If we have learned something during the last year, it is that sharing data and scientific results is essential for addressing a public health emergency. The World Health Organization noted this early in the COVID-19 pandemic, but had already emphasized this need during the outbreak of Ebola virus disease in 2015 in a statement issued after the convening of stakeholders from academia, the industry, governments and publishers.

Beyond tackling public health emergencies, sharing scientific findings and the data that underpin them is inherent to the research endeavor itself. Data sharing is necessary for validating results, for following up on and extending discoveries, and for establishing and disseminating scientific knowledge. It can also lead to more collaborations, as others engage more deeply with the data underlying a publication. Additional benefits are the credit to the original investigators and testament to the impact of their work—for example, sharing data in a paper by providing links to a repository has been associated with a 25% increase in citations1.

Over the past several years, many major funding agencies, including the National Institutes of Health and National Science Foundation in the USA, the European Research Council, and the Wellcome Trust, Cancer Research UK and the Research Councils in the UK, have adopted more stringent data-sharing requirements for their grantees. Many publishers also have relevant mandates, including the Nature Portfolio journals. However, the days when a dataset could be provided within the few pages of a scientific publication are long gone. Especially in multidisciplinary fields such as cancer research, the results reported in one paper are, more often than not, supported by several distinct and complex datasets, from classic cell and molecular biology experiments and animal work, to large-scale ‘-omics’ data and analyses of clinical samples obtained from human participants. Navigating whether, how and in what form to share the data associated with a paper can be complicated.

Nature Cancer authors can find all information related to our data availability policy on the dedicated webpage of the Nature Portfolio and can receive help for their research data–related queries through the Springer Nature Research Data Help Desk. Moreover, they can obtain specific advice for the datasets in their submitted manuscripts from the Nature Cancer editors.

Making data available to readers without undue qualifications is a condition for publication in Nature Cancer. Sharing the data should be the norm unless there are justifiable restrictions on availability, which we ask authors to disclose at the time of submission. If these restrictions are found to be unduly prohibitive, we may decline further consideration of the manuscript. As a general rule, we advise authors to ensure that all relevant data are available either within the manuscript files or through deposition in appropriate public repositories. For certain data types, we mandate deposition and ask authors to provide access to editors and referees before we send a manuscript to peer review. These include gene expression, DNA and RNA sequencing and proteomic data; nucleic acid and protein sequences; and macromolecular structures, genetic polymorphism and linked genotype and phenotype data. We also strongly encourage public provision of other data types for which community-endorsed repositories exist, such as metabolomics and imaging data. In cases for which discipline-specific repositories do not exist, we recommend the use of unstructured, generalist repositories such as Figshare, Dryad and Zenodo. In general, we may require deposition in a public repository of any dataset and data type that is deemed to be central to the main message of the study or essential for reproducibility of the reported findings. To help authors identify the appropriate public repository for their data, our sister journal Scientific Data maintains a dedicated list of approved and recommended data repositories. Apart from the deposition of datasets before peer review, we also advise inclusion with the submitted manuscript files of unprocessed images of gels and blots, and of all raw numerical data behind graphs and statistical analyses. We ask authors to include these source data files when we invite a revision and ultimately require them for publication of the study.
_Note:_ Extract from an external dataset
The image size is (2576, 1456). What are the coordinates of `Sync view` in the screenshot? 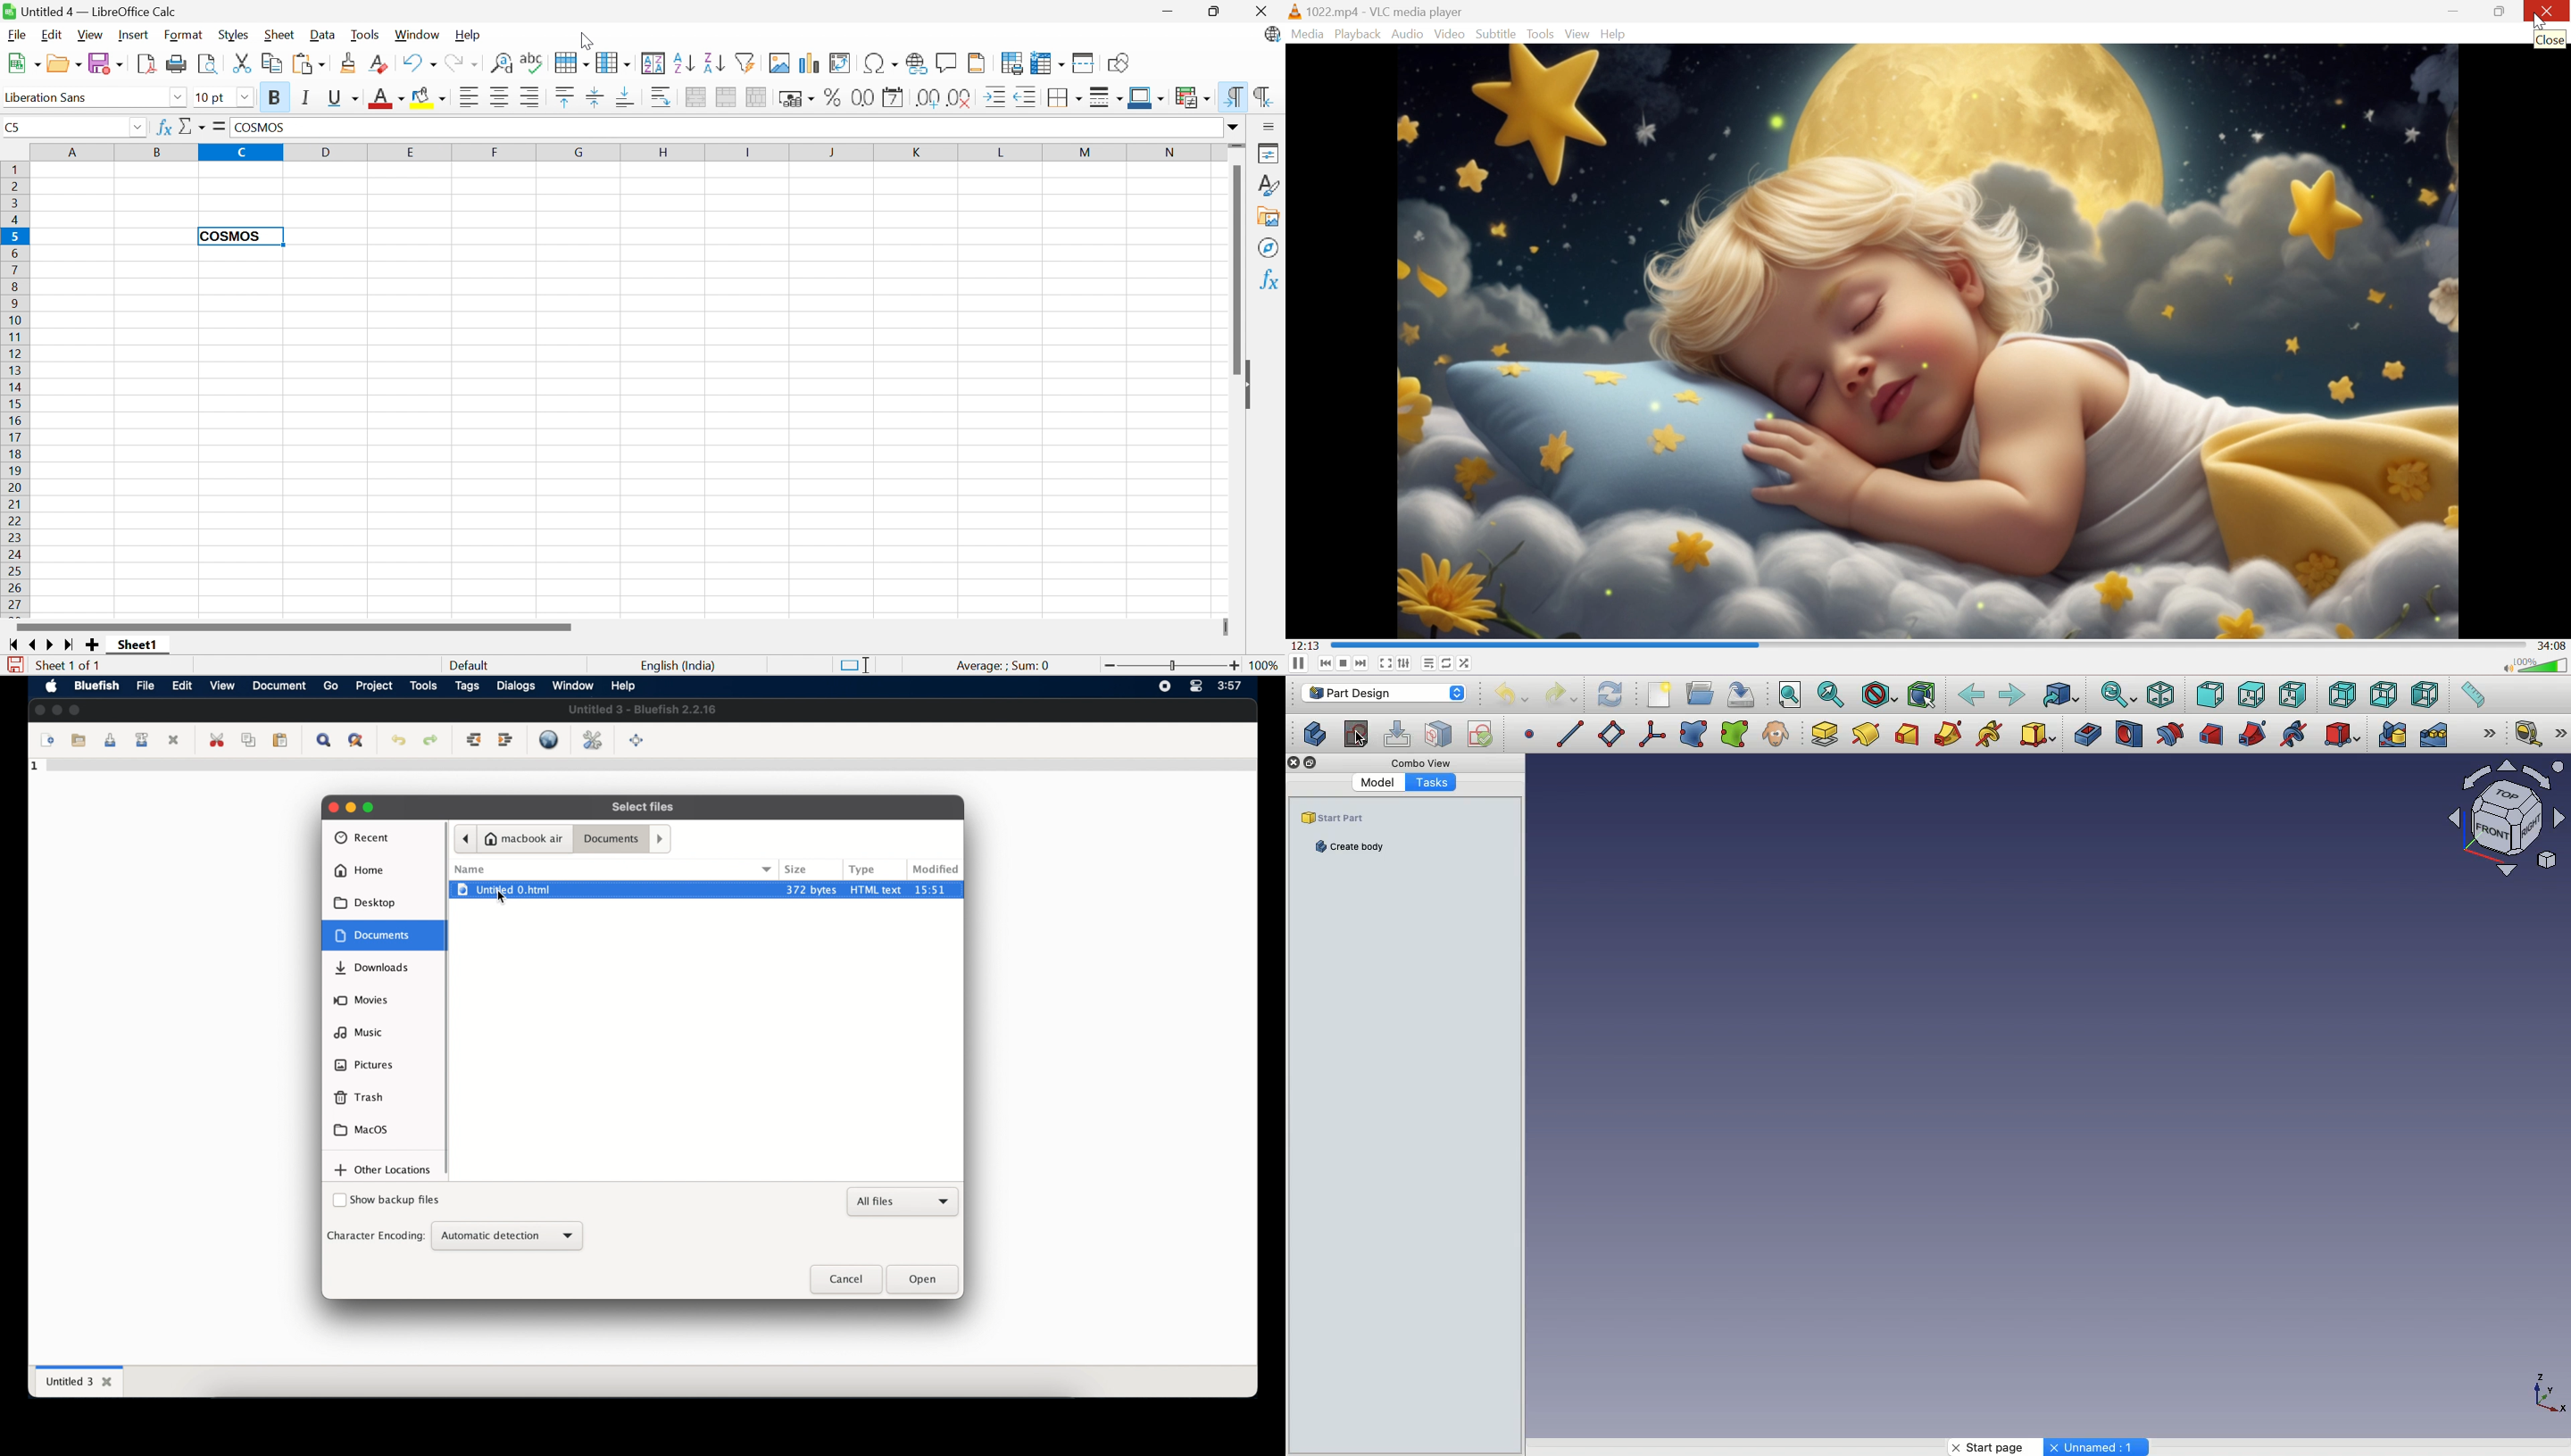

To inform readers of the conditions of availability for the data that underlie the reported findings, the Nature-branded journals have been mandating the inclusion of data availability statements in all published primary research papers since 2016 (ref. 2). These statements are stand-alone sections of the paper that explain how the minimum dataset that supports the reported results can be accessed by others. Therein authors list information (including accession numbers, distinct object identifiers, references and links) for accessing datasets generated for their particular study; public or previously published datasets re-analyzed in the study; and source data that may be included with the manuscript. For clinical trial data in particular, we ask authors to provide detailed information on data sharing, following the relevant recommendations of the International Committee of Medical Journal Editors. Authors must also state any restrictions and specific conditions for data access, whether these relate to controlled access or lack of access—for example, due to ethical, legal or privacy concerns for human data or because of data provenance from third parties.
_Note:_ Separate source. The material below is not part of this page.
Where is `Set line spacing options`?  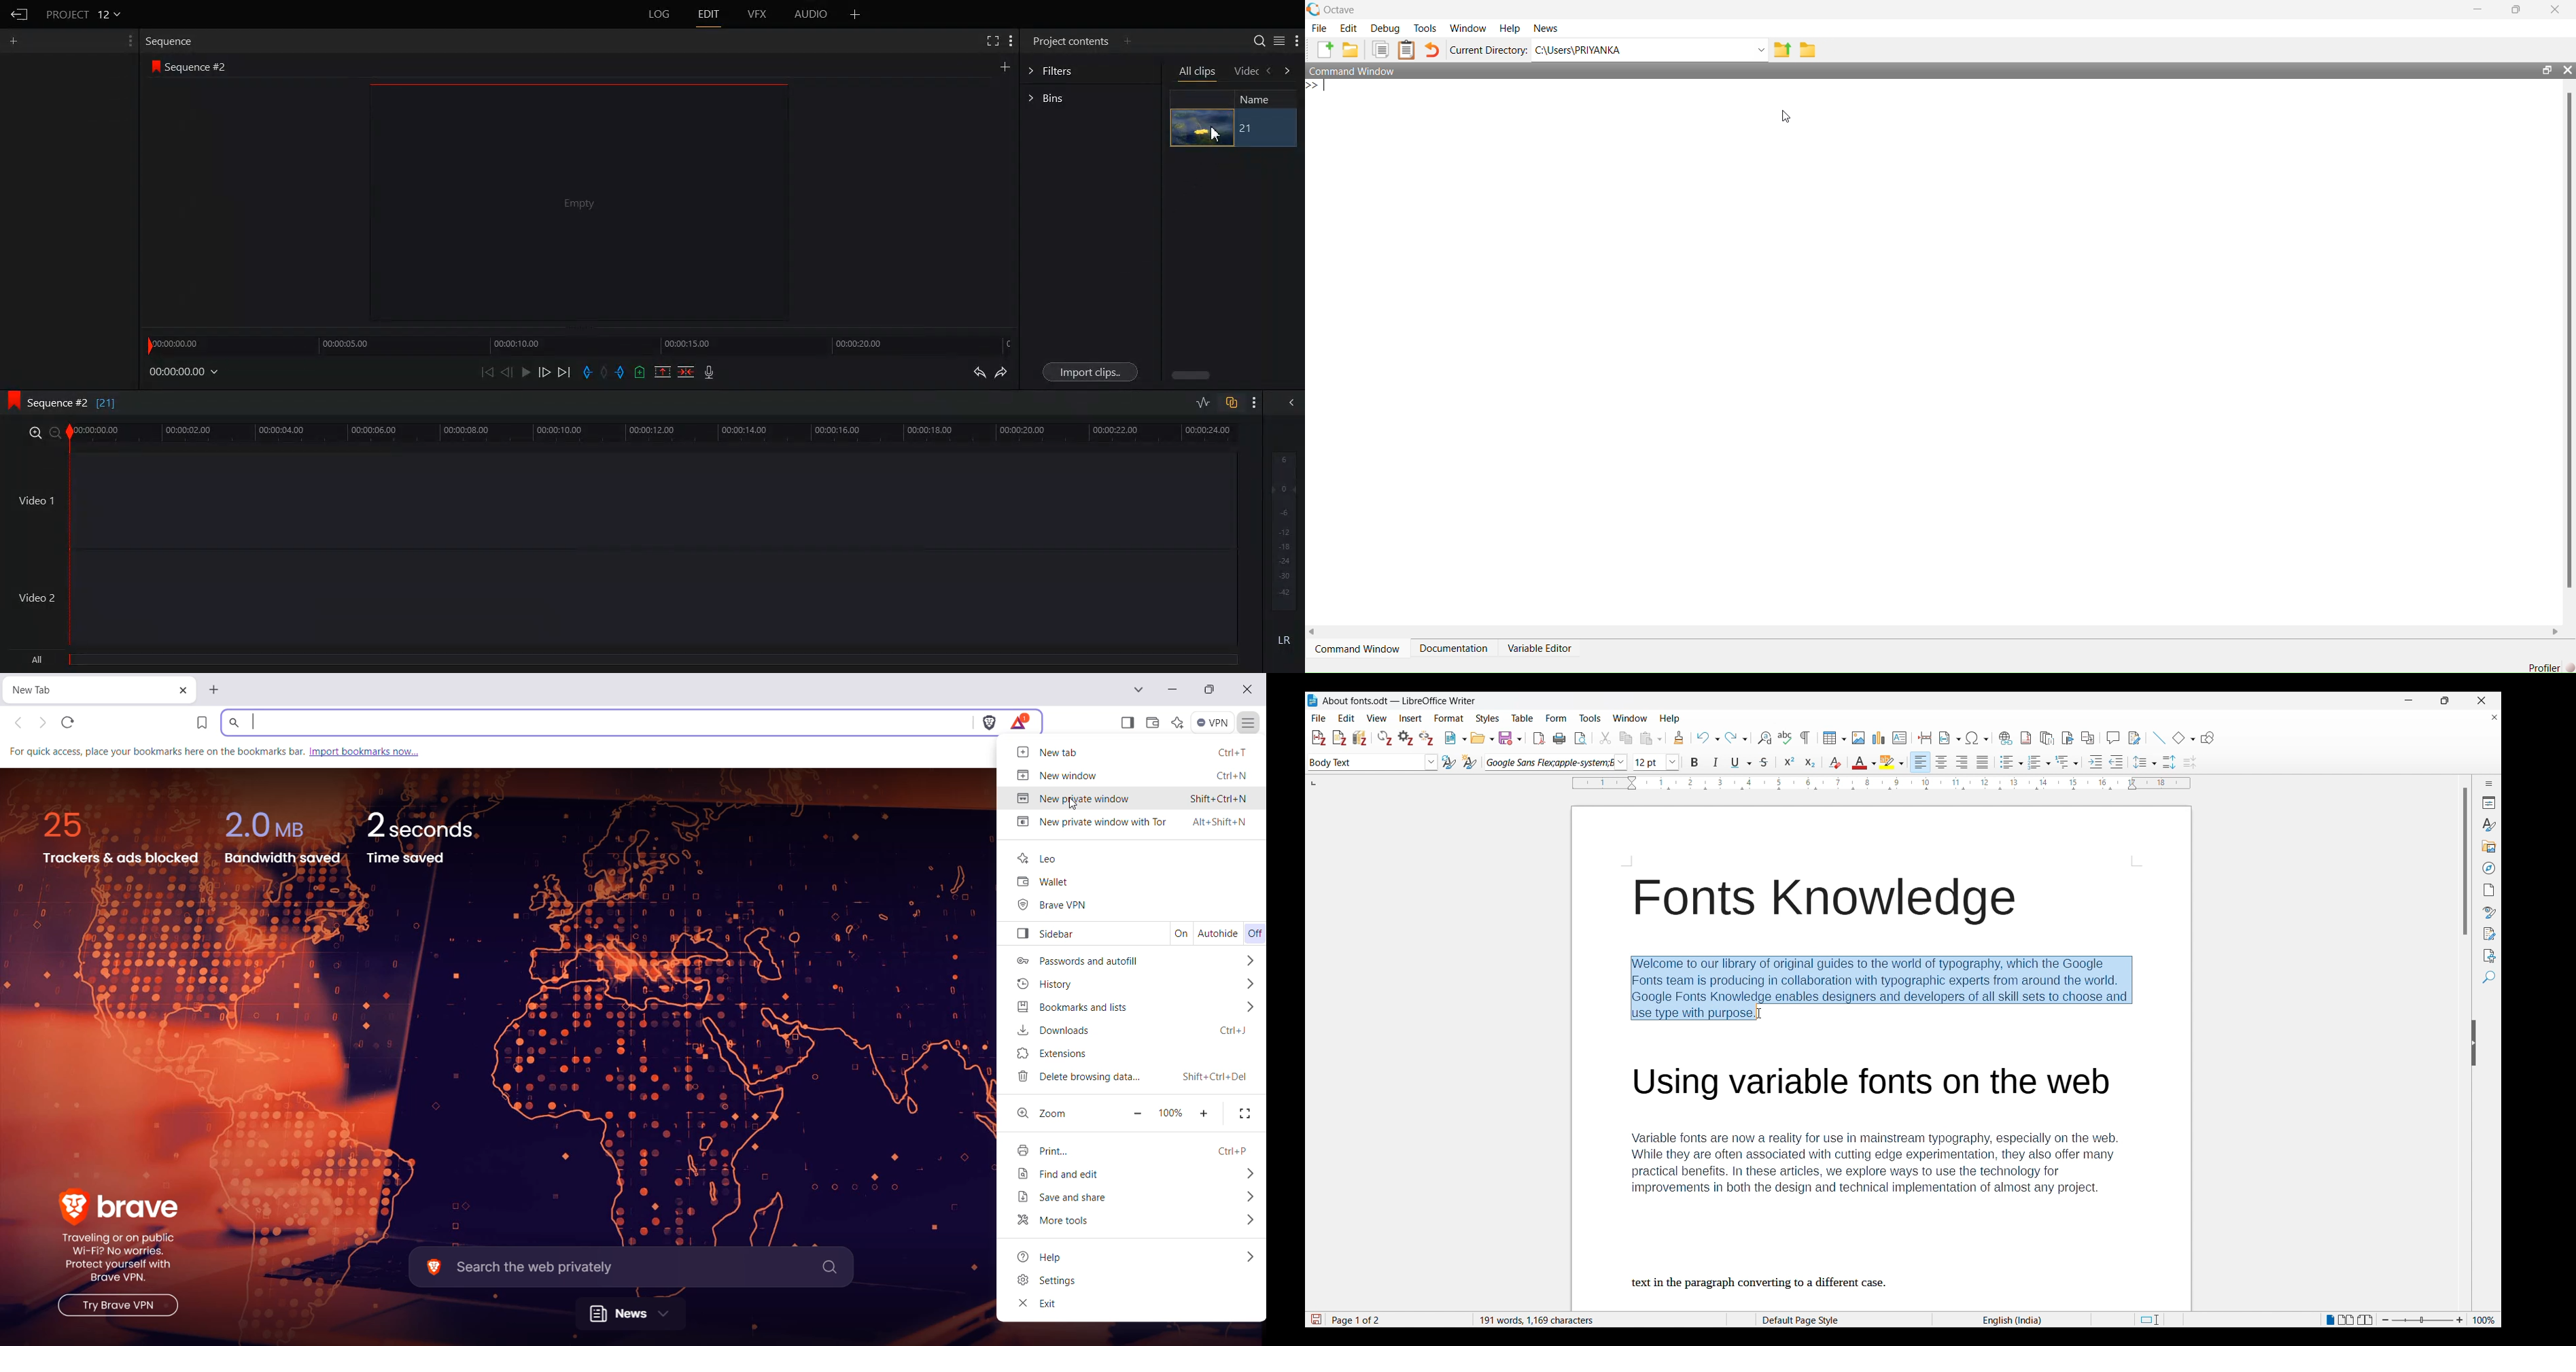 Set line spacing options is located at coordinates (2145, 762).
This detailed information on data deposition and availability, including the full data availability statement, is provided by authors before peer review in the Reporting Summary, a document they are required to complete to aid evaluation of the paper by editors and referees. The Reporting Summary is updated in revision and is ultimately published with the manuscript. Throughout the submission and peer-review process, Nature Cancer editors are available to advise on data sharing and also evaluate any aspect that might impede further consideration of the study. When offering publication of the study, we also give detailed guidance for optimal reporting of data availability information in the manuscript.

Modern scientific discovery requires that data be available, discoverable and re-usable in the longer term. The policies and initiatives outlined here aim to help authors achieve these objectives to enhance the reproducibility, reach and impact of their work.